It is actually not necessary to perform this step first, but I have found that this will immediately increase the performance enough to get things moving quicker than if we didn’t do it. The software that you use for this step should automatically save the Registry in its current state before ever making any changes. That way, if something does go wrong, it can be reset to its former state. The program should be easy to use and be backed by a Customer Support team that can help you if something should go wrong. Go ahead and acquire one of the programs, in the recommended link above, if you don’t already have a program that can do this and that you trust. Install it and follow the directions.
For a list of the top 5 Registry Cleaning programs that we have reviewed, check out my blog entry for this same article at the link at the bottom of this article.
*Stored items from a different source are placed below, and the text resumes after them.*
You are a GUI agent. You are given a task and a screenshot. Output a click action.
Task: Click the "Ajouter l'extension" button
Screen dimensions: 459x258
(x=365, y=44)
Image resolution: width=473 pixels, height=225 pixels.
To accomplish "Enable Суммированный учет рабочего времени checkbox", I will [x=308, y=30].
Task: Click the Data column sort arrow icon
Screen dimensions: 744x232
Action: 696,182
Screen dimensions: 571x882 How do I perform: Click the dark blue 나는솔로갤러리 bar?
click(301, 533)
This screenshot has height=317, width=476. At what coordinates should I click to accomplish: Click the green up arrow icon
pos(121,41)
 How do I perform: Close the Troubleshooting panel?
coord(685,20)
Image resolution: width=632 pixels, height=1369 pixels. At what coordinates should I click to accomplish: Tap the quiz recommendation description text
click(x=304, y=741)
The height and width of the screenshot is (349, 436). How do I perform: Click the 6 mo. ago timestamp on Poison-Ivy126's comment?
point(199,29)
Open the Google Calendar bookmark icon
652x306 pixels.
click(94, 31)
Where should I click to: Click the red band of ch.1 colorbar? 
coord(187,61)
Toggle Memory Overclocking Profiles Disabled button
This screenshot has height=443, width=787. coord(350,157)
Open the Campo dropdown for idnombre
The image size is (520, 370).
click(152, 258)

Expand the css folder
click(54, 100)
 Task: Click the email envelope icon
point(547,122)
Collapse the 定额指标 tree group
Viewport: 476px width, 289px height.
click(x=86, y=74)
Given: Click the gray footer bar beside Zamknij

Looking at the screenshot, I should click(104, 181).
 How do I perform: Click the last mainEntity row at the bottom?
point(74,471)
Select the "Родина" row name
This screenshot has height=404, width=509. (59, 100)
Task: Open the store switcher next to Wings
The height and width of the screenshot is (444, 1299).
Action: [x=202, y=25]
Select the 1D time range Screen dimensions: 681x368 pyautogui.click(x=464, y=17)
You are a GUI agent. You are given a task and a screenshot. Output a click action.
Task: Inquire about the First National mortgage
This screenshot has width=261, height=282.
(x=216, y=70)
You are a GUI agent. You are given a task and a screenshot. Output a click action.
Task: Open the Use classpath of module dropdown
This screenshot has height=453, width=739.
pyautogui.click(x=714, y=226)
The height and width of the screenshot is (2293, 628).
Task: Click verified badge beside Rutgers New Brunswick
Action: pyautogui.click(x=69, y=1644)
Step 2: Uninstall Software that is Not Needed or Used – Over time, more and more software gets installed onto your computer. You may use those programs for a while and then they lose their appeal and just sit there unused and taking up space on your hard drive and your Registry. If you no longer use those programs, then they should be removed. By taking up space in your Registry, they actually cause it to run slower and slower as more programs cause it to bloat up. By uninstalling these programs, you will regain space and increase the responsiveness of your computer. To uninstall the unneeded programs, you will need to open up your computer’s Control Panel. This can be found by opening the My Computer (Windows Explorer) program and selecting it from the Drive list on the left side of the screen. If you don’t see the Drive list, which just lists your computers hard drive(s), CD/DVD drive(s) and other connected devices, then you can enable it by pressing on the Folders icon or by clicking the View menu, selecting Explorer bar and choosing the Folders option. Once you click on the Control Panel, you will be presented with many items in the right pane of the screen. You will want to select the “Add or Remove Programs” or the “Programs And Features” entry, depending on your Operating System. This will open another window that will list the programs that are installed on your computer.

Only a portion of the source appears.